EXERCISE INSTRUCTIONS >>
a: Do the following statements agree with the passage on Nick Hardman's teddy bears? For each, answer yes or no and quote the words of the passage that decide it. (i) By October, Nick had about 100 requests for teddies with shunt valves. (ii) Nick found a lab to test the toys without having to raise any money. (iii) On Christmas Eve, Nick sent a toy to 50 more children with hydrocephalus.
b: From the passage on Nick Hardman's teddy bears, pull out the wording from "Caused by an" to "the 100 families." and copy it unchanged.
c: Extend the passage on Nick Hardman's teddy bears by writing what comes after its final sentence.

Caused by an accumulation of cerebrospinal fluid within the brain and typically causing increased pressure inside the skull, hydrocephalus is often regulated through a shunt valve.

Nick designed and 3D printed a shunt valve to fit to a teddy bear and shared his creation with the family and online before 68,000 people went to his Facebook page to praise him.

He told the YEP: "I thought to myself, 'what have I just stumbled upon?' and before I knew it in October time I had around 100 requests for teddies with shunt valves.

"I needed to know these were safe to give to vulnerable children so I fundraised and found a lab which tests toys and plastics.

Nick Hardman at his computer.

"I refined the design until it was compliant with toy standards and shipped them out to the 100 families.

"Then, on Christmas Eve I sent a further 50 kids with hydrocephalus a toy."

Nick then listed his teddy shunt valves on Etsy and began shipping them right across the world - from Morley all the way to Australia and America.

He continued to take requests to create teddies with different conditions, including having made a teddy bear with a tracheostomy valve.

When a children's play therapist contacted Nick and told him that someone 'needed' to invent a Berlin Heart toy, he did his research and - 'just wow' - realised why a child would need the toy so much.

When a child's heart fails, they are hooked up to an external mechanical heart, the Berlin Heart, on an air driven pump and they stay connected to this until another child's heart is donated after they have died.

RECORD EXTRACTS >>

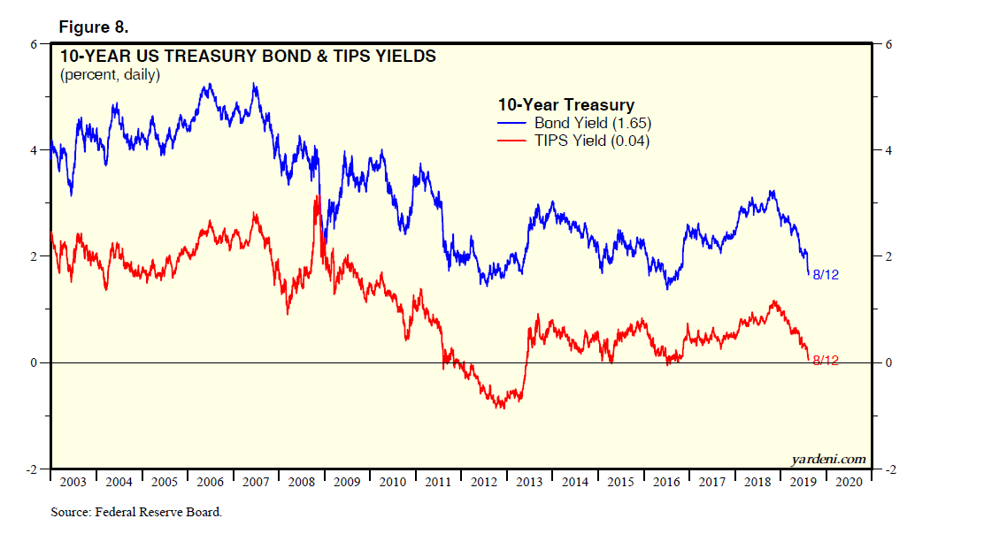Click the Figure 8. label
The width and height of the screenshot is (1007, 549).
pos(93,27)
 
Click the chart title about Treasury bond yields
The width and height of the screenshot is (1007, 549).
pos(248,57)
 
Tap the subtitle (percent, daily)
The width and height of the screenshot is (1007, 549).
pos(110,75)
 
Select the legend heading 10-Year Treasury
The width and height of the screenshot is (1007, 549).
pos(565,105)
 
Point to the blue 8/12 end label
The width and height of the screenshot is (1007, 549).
pos(825,275)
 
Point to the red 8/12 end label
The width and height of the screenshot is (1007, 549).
pos(825,361)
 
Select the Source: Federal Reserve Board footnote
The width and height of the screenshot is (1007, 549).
pos(136,512)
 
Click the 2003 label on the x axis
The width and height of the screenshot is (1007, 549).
pos(73,483)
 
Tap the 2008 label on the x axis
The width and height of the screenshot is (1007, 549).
pos(302,483)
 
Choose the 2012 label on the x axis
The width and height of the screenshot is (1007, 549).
pos(484,483)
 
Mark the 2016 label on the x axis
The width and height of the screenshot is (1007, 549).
pos(666,483)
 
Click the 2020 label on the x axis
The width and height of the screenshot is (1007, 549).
pos(849,483)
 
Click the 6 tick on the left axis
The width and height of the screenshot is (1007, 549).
pos(35,44)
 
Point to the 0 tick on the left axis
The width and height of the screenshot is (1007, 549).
pos(35,362)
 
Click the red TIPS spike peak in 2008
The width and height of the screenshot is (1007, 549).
pos(317,197)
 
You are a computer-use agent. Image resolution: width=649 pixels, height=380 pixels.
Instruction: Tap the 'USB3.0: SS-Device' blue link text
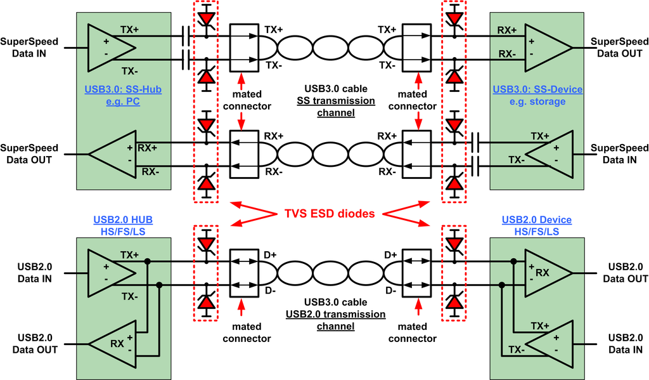[x=537, y=89]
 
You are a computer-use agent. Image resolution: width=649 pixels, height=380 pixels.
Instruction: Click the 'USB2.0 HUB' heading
[x=124, y=219]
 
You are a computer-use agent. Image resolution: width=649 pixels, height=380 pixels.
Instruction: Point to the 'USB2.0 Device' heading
[x=537, y=219]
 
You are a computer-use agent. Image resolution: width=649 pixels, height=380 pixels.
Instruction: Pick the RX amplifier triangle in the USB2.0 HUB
[x=112, y=344]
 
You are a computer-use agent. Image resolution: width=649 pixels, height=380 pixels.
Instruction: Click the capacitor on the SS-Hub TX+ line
[x=186, y=36]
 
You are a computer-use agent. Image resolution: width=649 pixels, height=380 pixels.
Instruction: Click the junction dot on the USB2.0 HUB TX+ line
[x=147, y=261]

YOUR WRITTEN ANSWERS >>
a:
(i) Yes: "before I knew it in October time I had around 100 requests for teddies with shunt valves."
(ii) No: "I fundraised and found a lab which tests toys and plastics."
(iii) Yes: "Then, on Christmas Eve I sent a further 50 kids with hydrocephalus a toy."

b:
Caused by an accumulation of cerebrospinal fluid within the brain and typically causing increased pressure inside the skull, hydrocephalus is often regulated through a shunt valve.

Nick designed and 3D printed a shunt valve to fit to a teddy bear and shared his creation with the family and online before 68,000 people went to his Facebook page to praise him.

He told the YEP: "I thought to myself, 'what have I just stumbled upon?' and before I knew it in October time I had around 100 requests for teddies with shunt valves.

"I needed to know these were safe to give to vulnerable children so I fundraised and found a lab which tests toys and plastics.

Nick Hardman at his computer.

"I refined the design until it was compliant with toy standards and shipped them out to the 100 families.

c:
Nick said: "When I heard how a Berlin Heart was used, just wow, I needed to make this.

"My friend designed me a 3D model of a Berlin Heart and although I couldn't get back in touch with the play therapist, I continued creating the toy as it was far too important to put down.

"I purchased a giant teddy from Amazon, named him Eddie the Teddy, worked out how to do the heart surgery and did the world's first Berlin Heart surgery on a 1.2 metre tall teddy bear.

"I then wrote to Great Ormond Street Hospital and asked them if they wanted to take care of Eddie and give him to a child who needs him.

"They said they definitely wanted him, but that he would only be able to be used by one child as he wouldn't be able to be sterilized properly."

Now, Eddie is waiting to be shipped to Great Ormond Street - and Nick plans to continue to make Berlin Hearts to give to the hospital so they can attach these to their serializable dolls.

And after having joined a virtual call with 70 play specialists from hospitals across the country, he is also now preparing to create 3D models for other requested conditions to attach to toys.

Nick added: "I've got a bit of a dream in my head now for all this.

"I can make seven Berlin Hearts in one day, and I want to send them to all the children's hospitals in the country.

"I've had donations made which will cover the plastic costs and I'm hoping a toy company can donate some dolls.

"If I could ship these to every hospital it would be absolutely mind blowing.

"I've realised that while I've been designing things for individual children, I've inadvertently got a perfect set of resources for hospital play specialists and that I can keep going and expand these."

He now wants to create a not-for-profit business for 3D printing to allow him to buy more machines, produce on larger scales and so that hospitals can purchase from him.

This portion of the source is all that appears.